Whole weeks pass when I don’t think of my native land, Australia. The news helps, since half the reports from Down Under document floods, bushfires and plagues of noxious life-forms about which one can do little but wring one’s hands.
The remaining bulletins deal with what is, for non-Australians, the most interesting aspect of Australia, its fauna. People who can barely find it on the map are intimately acquainted with kangaroos, koala bears, taipan snakes, platypuses (platypi?) and frill-necked lizards.
Despite this fascination, one Australian animal has not yet enjoyed its share of the limelight. I refer to Vombatus ursinus aka the Common Wombat.
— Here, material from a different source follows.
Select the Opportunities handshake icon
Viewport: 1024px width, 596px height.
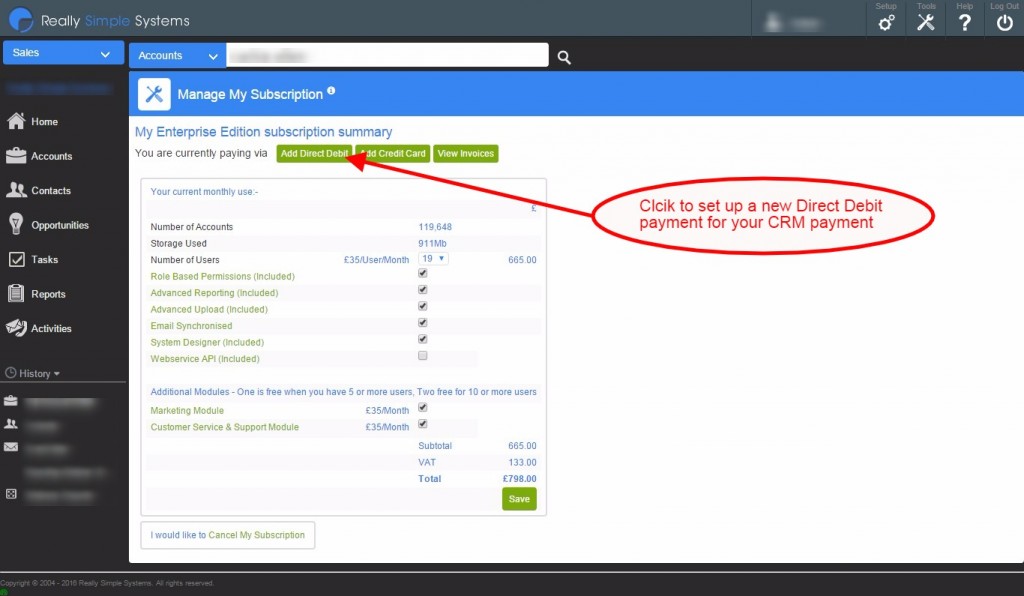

The wombat has none of the glamour of the Tasmanian Devil or Great White Shark. Frankly, it’s a frump. An early explorer described it as "an animal about 20 inches [51 cm] high, with short legs and a thick body with a large head, round ears, and very small eyes; is very fat, and has much the appearance of a badger.”
Vombatus might have remained obscure for another millennium had not American “influencer” Sam Jones, a self-styled "outdoor enthusiast and hunter", had filmed herself recently taking a wild baby wombat – the influencee?- away from its distressed mother.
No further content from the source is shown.